Cai jornada na indústria em janeiro
PUBLICAÇÃO
sexta-feira, 20 de fevereiro de 1998
Agência Estado 
O ritmo fraco da atividade econômica provocou uma redução na carga semanal média de trabalho dos assalariados da região metropolitana de São Paulo em janeiro. Os trabalhadores da indústria tiveram uma carga média de 38 horas semanais, a menor já observada desde 1985, segundo dados da Pesquisa de Emprego e Desemprego (PED), realizada pela Fundação Sistema Estadual de Análise de Dados (Seade) e Departamento Intersindical de Estatísticas e Estudos Sócio-Econômicos (Dieese).
No total dos assalariados, a carga média de trabalho caiu de 44 horas semanais em dezembro para 40 horas em janeiro. Essa carga também foi uma hora menor que a observada nos anos de 1996 e 1997 para o mesmo período, e quatro horas inferior à carga de trabalho de janeiro nos anos de 1994 e 1995, que foi de 44 horas semanais.
Isso indica que a reposição de estoques feita pelo comércio foi pequena e não movimentou a atividade industrial, observa o diretor-técnico do Dieese, Sérgio Mendonça. Na sua avaliação, alguns setores foram beneficiados com vendas mais fortes no mês passado, mas no conjunto a atividade caiu. A pesquisa também constatou estabilidade no índice de desemprego da região metropolitana de São Paulo, que repetiu os 16,6% de dezembro e novembro.
O resultado de janeiro surpreendeu positivamente porque o comportamento normal para essa época do ano é de aumento no número de desempregados. Esperávamos uma pequena subida no índice, informou o diretor-executivo da Fundação Seade, Pedro Paulo Martoni Branco. Na comparação com janeiro do ano passado, o total de desempregados aumentou em 20,5%, equivalendo a mais 341 mil pessoas sem trabalho na região.
Este movimento atípico é explicado, segundo Martoni Branco, pelo comportamento anormal do desemprego no fim do ano passado. Nos últimos meses de 1997, o índice manteve-se em 16,6% (resultado dos meses de novembro e dezembro), indicando que comércio e indústria não fizeram as contratações temporárias normais para aquela época do ano.
Embora o índice de desemprego tenha permanecido estável em janeiro, foram feitas 83 mil demissões no mês, das quais 45 mil na indústria, 22 mil no comércio e 7 mil em serviços. Essas demissões não provocaram aumento do índice porque 100 mil pessoas deixaram de procurar uma ocupação no período.
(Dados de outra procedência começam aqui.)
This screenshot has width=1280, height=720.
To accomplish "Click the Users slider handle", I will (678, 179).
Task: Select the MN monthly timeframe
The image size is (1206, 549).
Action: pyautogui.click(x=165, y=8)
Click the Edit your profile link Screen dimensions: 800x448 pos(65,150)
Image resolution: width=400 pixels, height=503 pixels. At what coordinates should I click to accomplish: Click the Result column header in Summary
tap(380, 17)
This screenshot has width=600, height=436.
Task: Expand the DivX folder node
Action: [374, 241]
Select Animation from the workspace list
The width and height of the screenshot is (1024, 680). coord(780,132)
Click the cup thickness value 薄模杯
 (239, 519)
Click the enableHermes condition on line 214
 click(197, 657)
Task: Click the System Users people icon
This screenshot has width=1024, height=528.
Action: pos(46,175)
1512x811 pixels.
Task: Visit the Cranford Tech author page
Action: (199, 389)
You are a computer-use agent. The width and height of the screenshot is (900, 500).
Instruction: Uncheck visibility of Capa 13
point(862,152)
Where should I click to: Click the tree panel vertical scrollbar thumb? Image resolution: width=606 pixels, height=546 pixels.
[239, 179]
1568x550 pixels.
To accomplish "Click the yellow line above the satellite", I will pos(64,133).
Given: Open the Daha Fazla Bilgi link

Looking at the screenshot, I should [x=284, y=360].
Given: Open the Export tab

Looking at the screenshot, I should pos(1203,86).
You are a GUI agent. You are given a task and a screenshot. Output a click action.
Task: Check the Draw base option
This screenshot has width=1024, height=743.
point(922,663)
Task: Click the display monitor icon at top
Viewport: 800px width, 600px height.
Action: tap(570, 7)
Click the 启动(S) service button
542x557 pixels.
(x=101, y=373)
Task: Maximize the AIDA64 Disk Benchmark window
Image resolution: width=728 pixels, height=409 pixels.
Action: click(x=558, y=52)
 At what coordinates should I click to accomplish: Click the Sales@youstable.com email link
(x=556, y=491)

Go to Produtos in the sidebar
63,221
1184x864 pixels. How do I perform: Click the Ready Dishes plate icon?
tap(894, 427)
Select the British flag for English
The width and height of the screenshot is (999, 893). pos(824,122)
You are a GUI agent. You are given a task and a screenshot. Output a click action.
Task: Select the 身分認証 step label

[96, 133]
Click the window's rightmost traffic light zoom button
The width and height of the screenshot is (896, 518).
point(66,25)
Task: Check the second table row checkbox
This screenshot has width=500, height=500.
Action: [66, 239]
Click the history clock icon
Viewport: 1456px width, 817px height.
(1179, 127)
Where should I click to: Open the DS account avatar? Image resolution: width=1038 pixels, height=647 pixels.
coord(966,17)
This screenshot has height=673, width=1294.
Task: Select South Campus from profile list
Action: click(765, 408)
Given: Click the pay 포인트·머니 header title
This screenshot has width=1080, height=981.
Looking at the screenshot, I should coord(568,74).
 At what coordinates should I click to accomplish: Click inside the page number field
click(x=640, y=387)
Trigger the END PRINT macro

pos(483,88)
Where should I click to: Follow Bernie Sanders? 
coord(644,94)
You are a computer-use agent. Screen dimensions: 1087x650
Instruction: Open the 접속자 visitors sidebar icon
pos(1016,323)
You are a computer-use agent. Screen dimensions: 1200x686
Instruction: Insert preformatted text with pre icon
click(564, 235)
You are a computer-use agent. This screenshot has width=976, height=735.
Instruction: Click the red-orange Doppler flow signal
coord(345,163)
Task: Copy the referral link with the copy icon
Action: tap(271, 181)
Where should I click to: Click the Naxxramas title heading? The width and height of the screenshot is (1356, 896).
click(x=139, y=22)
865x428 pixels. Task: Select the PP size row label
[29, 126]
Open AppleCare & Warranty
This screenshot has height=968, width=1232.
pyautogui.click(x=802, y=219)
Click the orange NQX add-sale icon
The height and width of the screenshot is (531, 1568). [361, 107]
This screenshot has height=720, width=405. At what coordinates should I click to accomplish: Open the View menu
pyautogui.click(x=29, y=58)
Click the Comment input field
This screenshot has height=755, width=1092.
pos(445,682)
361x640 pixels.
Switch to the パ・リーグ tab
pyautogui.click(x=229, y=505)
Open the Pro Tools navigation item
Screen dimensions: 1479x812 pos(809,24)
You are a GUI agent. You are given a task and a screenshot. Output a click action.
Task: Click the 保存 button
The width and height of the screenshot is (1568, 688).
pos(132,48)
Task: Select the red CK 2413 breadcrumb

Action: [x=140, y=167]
A diferença entre os 100 mil que saíram da População Economicamente Ativa (PEA) e os 83 mil demitidos provocou uma redução de 13 mil pessoas no número total de desempregados da região, que passou de 1,431 milhão de pessoas em dezembro para 1,414 milhão de pessoas em janeiro.
Para os próximos meses, a previsão dos responsáveis pela PED é de manutenção do nível de desemprego em um percentual muito próximo aos 16,6% dos últimos três meses.